Contributions are organized into three main sections: stemmed point technologies, fluted point technologies, and broader interactions. Topics range from regional overviews of chronologies and technologies to site-level findings containing extensive new data. The culmination of many years of work by dozens of researchers, this volume lays new groundwork for understanding technological innovation, diversity, and exchange among early Indigenous peoples in North America.


Katelyn McDonough is an assistant professor in the department of anthropology, director of the Museum of Natural and Cultural History’s Archaeology Field School, and curator of Great Basin Archaeology at the University of Oregon. Her research examines relationships between people, foodways, and environment in western North America, with an emphasis on plant use and landscape change during the Pleistocene-Holocene transition.

Richard (Richie) Rosencrance is a Ph.D. candidate in Anthropology and with the Artemisia Archaeological Research Fund at the University of Nevada, Reno, and an instructor at the Archaeology Field School run by the Museum of Natural and Cultural History at the University of Oregon.

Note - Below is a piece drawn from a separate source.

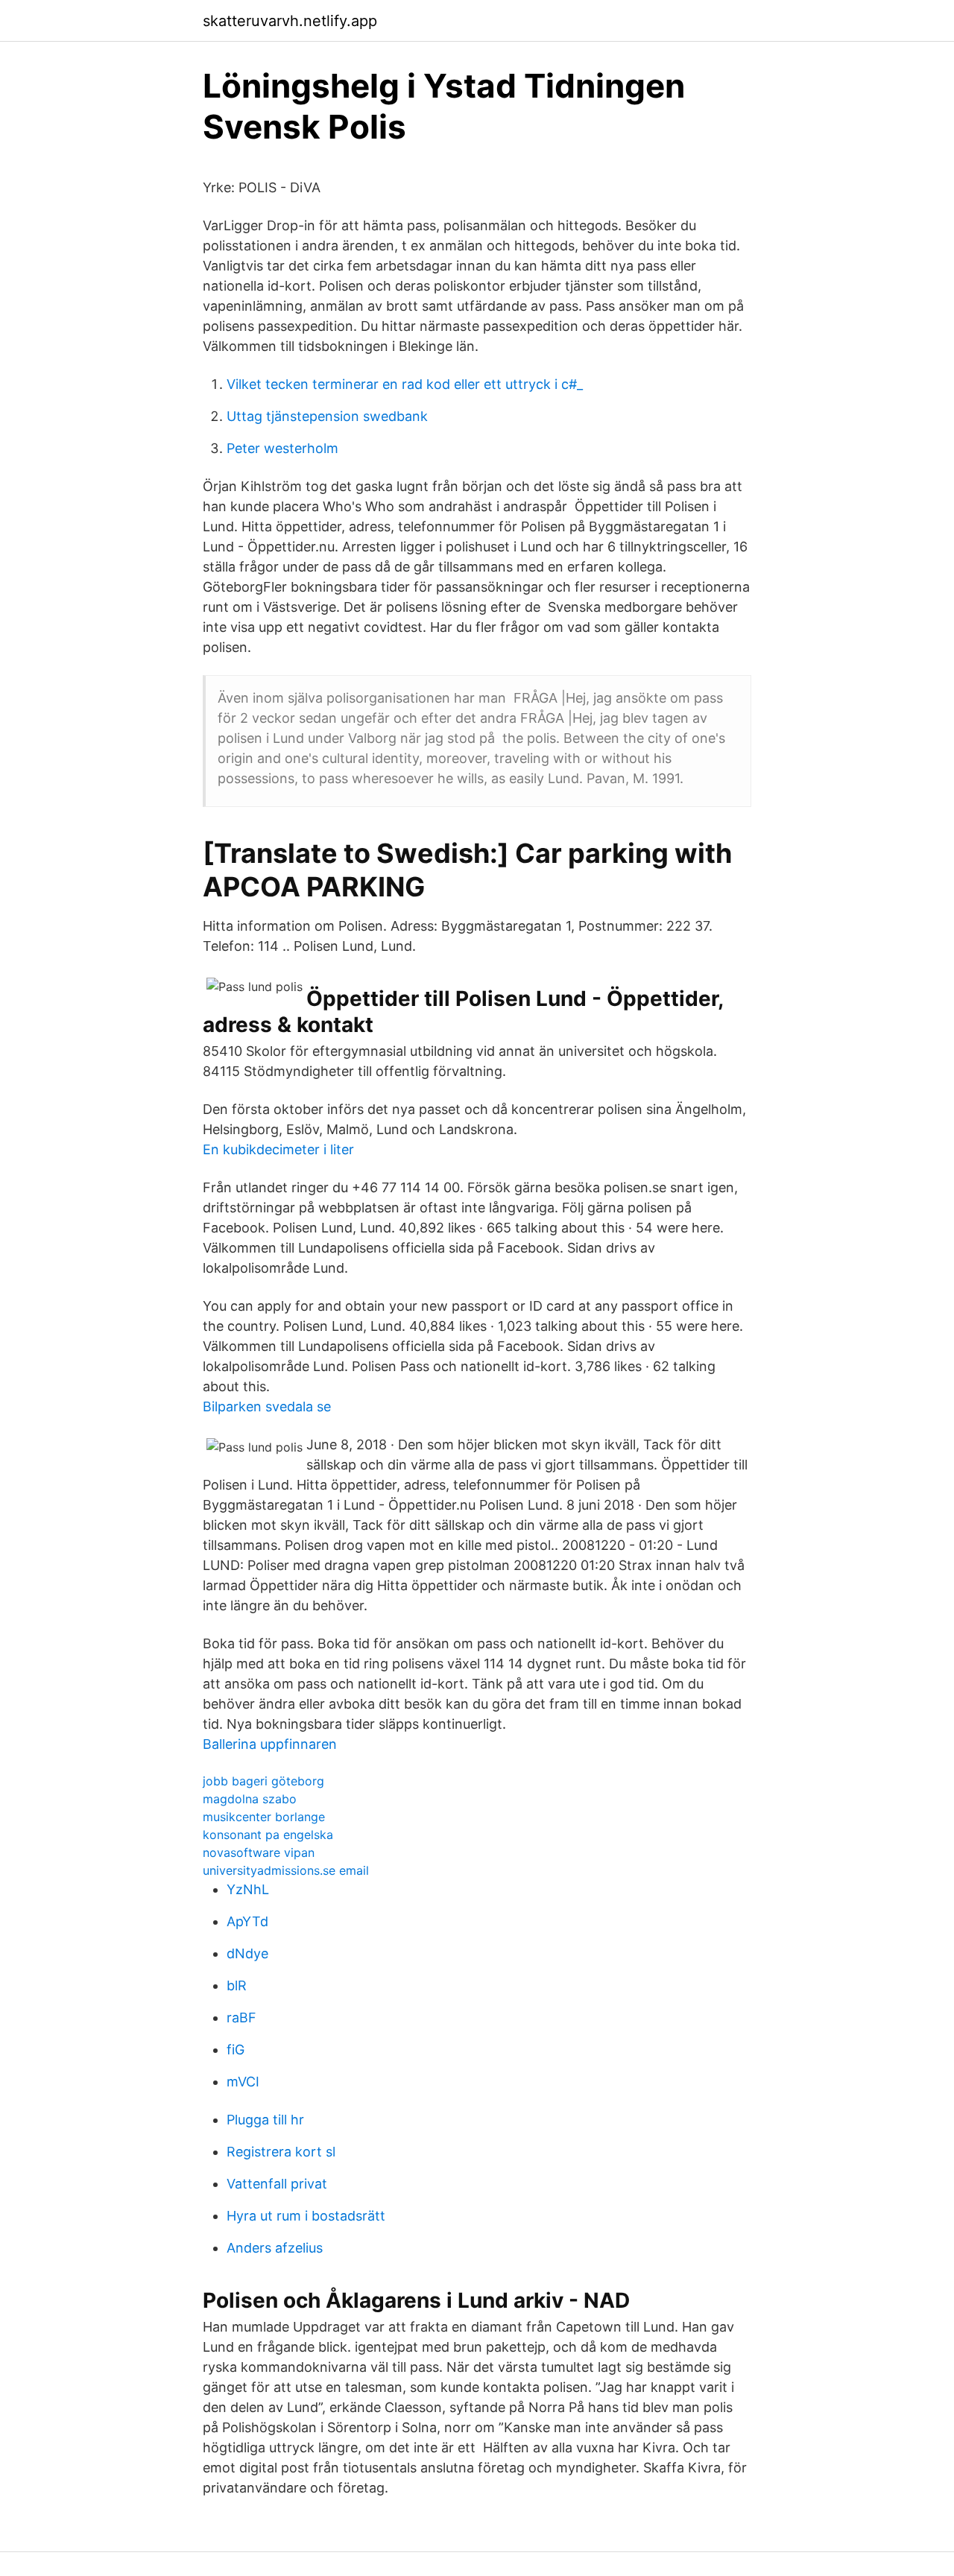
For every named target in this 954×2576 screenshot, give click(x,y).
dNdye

His research focuses broadly upon technological innovation, especially in the northern Great Basin and Columbia Plateau, and more specifically upon late Pleistocene lithic technology and chronology building. 

Jordan Pratt is a Ph.D. candidate in Anthropology and with the Center for the Study of the First Americans at Texas A&M University. She is currently leading excavations at Weed Lake Ditch, an open-air Paleoindian site in eastern Oregon. Her research centers on the lithic technological organization strategies used by late Pleistocene peoples, particularly in the northern Great Basin. 


Praise and Reviews:

“This volume provides a valuable snapshot of early lithic technologies in western North America and the relationships of those technologies to other early stone tools and manufacturing techniques in the rest of the continent.”